Isolation and functional characterization of Schwann cells derived from adult peripheral nerve

To facilitate the development of autologous transplantation techniques with which to test the ability of Schwann cell (ScC) implantations to treat nervous system injury, we have developed a method for procuring large, essentially pure populations of ScCs from adult peripheral nerve. By allowing small explants of peripheral nerve trunk to undergo axonal and myelin breakdown in vitro, rather than dissociating the nerve immediately after harvest, we are able to (1) rid the explant of nearly all fibroblasts and (2) capitalize on the intrinsic ScC mitogenic response to peripheral nerve degeneration. Here, we describe a method that yields up to 98% pure ScC populations from adult rat sciatic nerve (based on cell soma and nuclear morphology, S100 staining, and behavior of dissociated cells on neurites) at cell yields of greater than 2 x 10(4) cells/mg of starting nerve weight.

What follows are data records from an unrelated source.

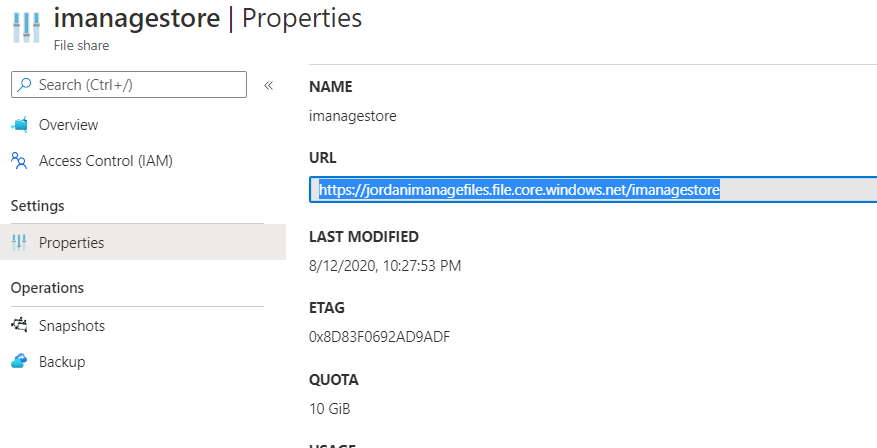Click the highlighted URL text field
This screenshot has height=448, width=877.
(590, 189)
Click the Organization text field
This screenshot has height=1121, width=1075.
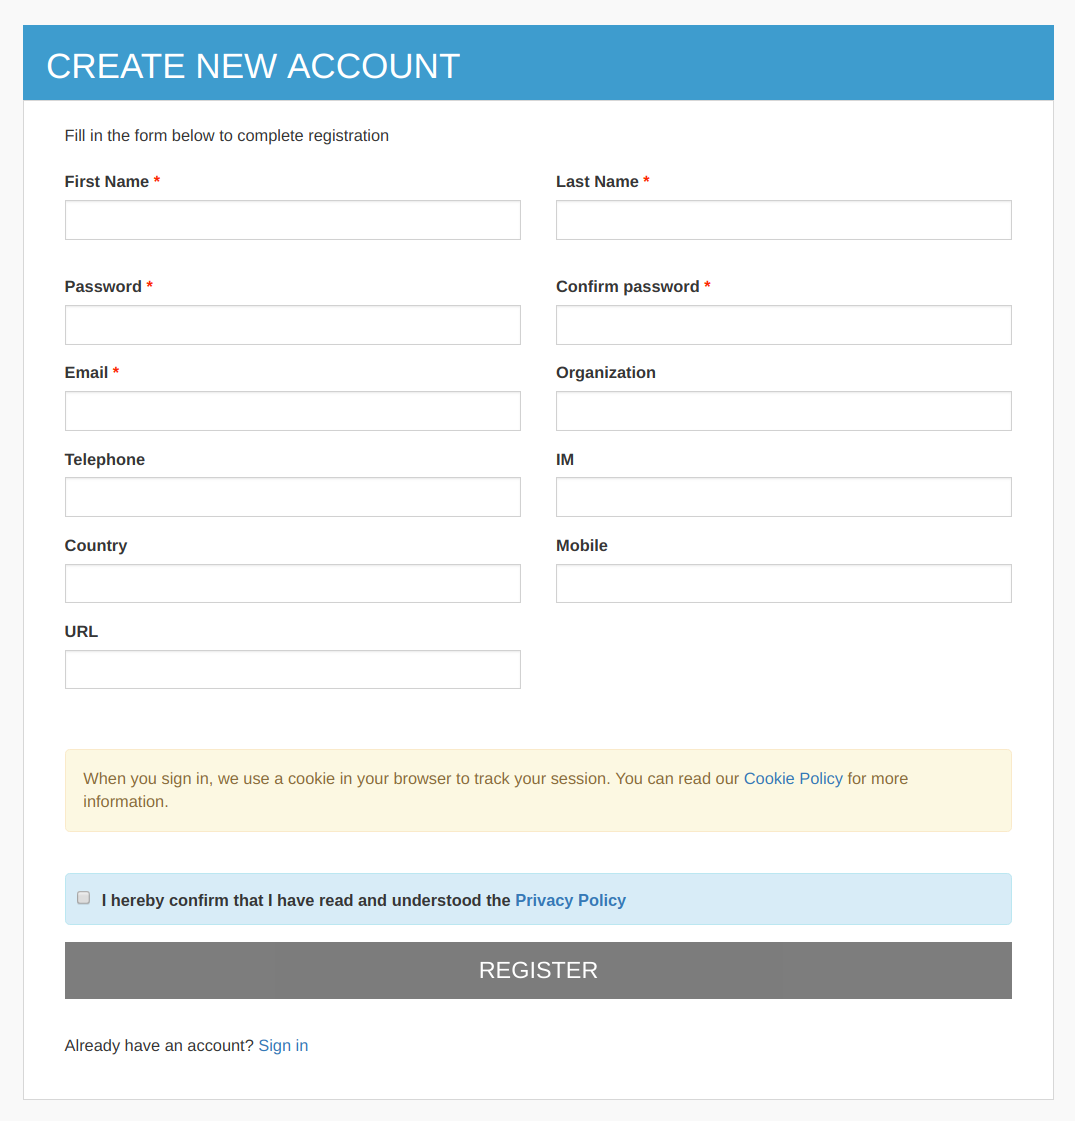(x=783, y=411)
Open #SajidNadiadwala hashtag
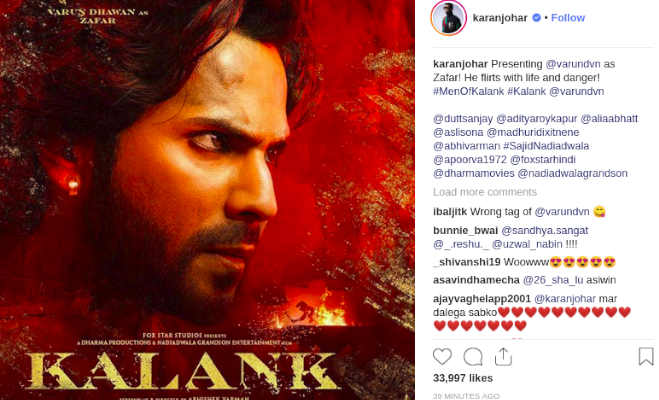This screenshot has width=659, height=400. coord(546,146)
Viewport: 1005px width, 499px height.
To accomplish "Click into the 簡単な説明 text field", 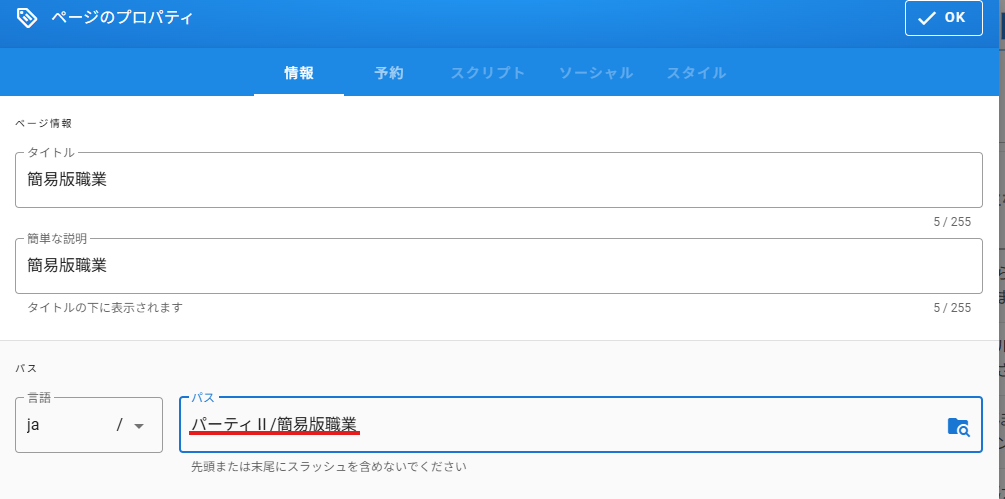I will (498, 266).
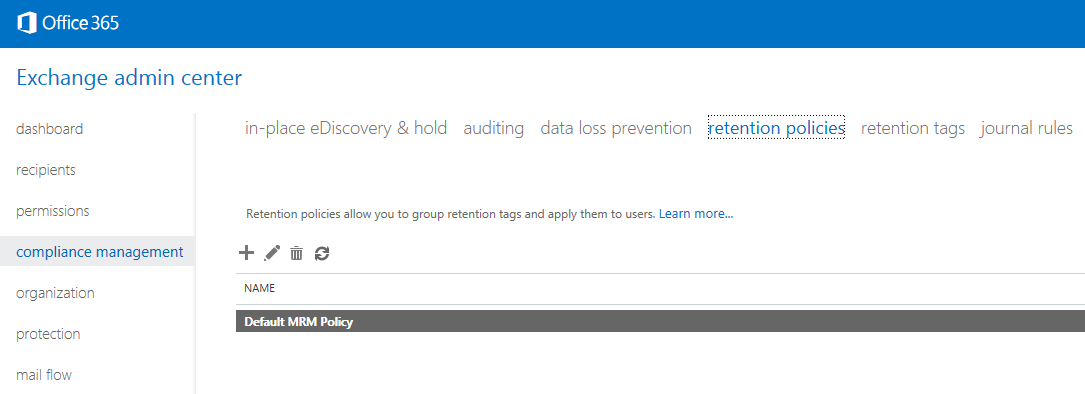Switch to the auditing tab

point(493,128)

The purification technique was successfully applied to human tissue; human phrenic nerve yielded 98% pure ScC populations at cell yields of 2 x 10(4) cells/mg of initial nerve weight. Similar to neonatally derived ScCs, adult rat cells can be expanded in coculture with dorsal root ganglion (DRG) neurons or in isolation in the presence of glial growth factor and forskolin. Cells expanded indefinitely on DRG neurons, or up to 10 weeks on chemical mitogens, return to quiescence following removal of the mitogenic stimulus. Expanded adult-derived rat ScCs retain functional capacity, as evidenced by their ability to myelinate DRG neurites and to support regeneration of processes from embryonic rat retinal explants.